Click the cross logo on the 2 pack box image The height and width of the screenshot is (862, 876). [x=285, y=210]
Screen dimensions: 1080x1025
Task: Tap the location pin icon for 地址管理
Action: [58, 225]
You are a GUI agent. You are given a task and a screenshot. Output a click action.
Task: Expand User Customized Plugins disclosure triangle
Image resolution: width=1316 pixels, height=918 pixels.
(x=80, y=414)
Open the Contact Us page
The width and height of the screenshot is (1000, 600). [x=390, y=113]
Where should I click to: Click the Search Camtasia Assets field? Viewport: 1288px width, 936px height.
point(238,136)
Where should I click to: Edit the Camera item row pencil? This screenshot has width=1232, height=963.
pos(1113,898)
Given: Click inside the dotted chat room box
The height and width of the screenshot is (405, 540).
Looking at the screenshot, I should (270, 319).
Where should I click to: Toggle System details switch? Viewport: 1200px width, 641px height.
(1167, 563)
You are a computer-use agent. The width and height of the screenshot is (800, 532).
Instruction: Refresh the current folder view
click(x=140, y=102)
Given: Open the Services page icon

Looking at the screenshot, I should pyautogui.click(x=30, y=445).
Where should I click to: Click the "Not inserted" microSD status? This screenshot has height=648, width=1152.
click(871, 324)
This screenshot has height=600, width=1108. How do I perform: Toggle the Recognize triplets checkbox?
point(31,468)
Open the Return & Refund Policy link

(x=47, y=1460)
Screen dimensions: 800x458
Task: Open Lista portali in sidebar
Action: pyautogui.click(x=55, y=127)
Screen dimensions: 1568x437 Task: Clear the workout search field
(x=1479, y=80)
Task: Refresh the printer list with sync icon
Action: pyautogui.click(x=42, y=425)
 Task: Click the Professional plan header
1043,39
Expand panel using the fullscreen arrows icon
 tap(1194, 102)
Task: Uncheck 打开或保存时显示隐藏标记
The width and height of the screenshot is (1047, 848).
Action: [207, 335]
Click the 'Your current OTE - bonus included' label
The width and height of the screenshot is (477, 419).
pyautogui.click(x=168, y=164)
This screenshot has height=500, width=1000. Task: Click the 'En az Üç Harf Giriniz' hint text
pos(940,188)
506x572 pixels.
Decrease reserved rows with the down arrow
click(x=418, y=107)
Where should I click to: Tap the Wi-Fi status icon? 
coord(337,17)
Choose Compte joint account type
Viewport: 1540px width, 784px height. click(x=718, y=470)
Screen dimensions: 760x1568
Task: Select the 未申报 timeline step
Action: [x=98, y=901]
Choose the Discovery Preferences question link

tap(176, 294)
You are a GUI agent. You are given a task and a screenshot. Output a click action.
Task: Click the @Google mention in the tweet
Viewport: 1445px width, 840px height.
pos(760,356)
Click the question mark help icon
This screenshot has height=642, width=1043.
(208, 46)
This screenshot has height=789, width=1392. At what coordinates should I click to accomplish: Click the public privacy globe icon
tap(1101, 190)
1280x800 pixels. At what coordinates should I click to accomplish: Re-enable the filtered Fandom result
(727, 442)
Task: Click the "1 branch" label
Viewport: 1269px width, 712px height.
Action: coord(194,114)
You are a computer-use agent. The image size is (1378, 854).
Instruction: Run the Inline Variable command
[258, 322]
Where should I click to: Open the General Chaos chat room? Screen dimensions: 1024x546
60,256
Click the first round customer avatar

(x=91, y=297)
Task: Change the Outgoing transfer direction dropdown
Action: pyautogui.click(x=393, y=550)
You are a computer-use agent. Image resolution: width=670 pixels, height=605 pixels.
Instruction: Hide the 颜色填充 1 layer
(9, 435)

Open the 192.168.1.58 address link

● ● ● ● ●

Exercise: Out of the preceding entries, pull each line that contains the word "computer".

Answer for the task:
You are a computer-use agent. The width and height of the screenshot is (800, 532).
You are a computer-use agent. The image size is (1378, 854).
You are a computer-use agent. Image resolution: width=670 pixels, height=605 pixels.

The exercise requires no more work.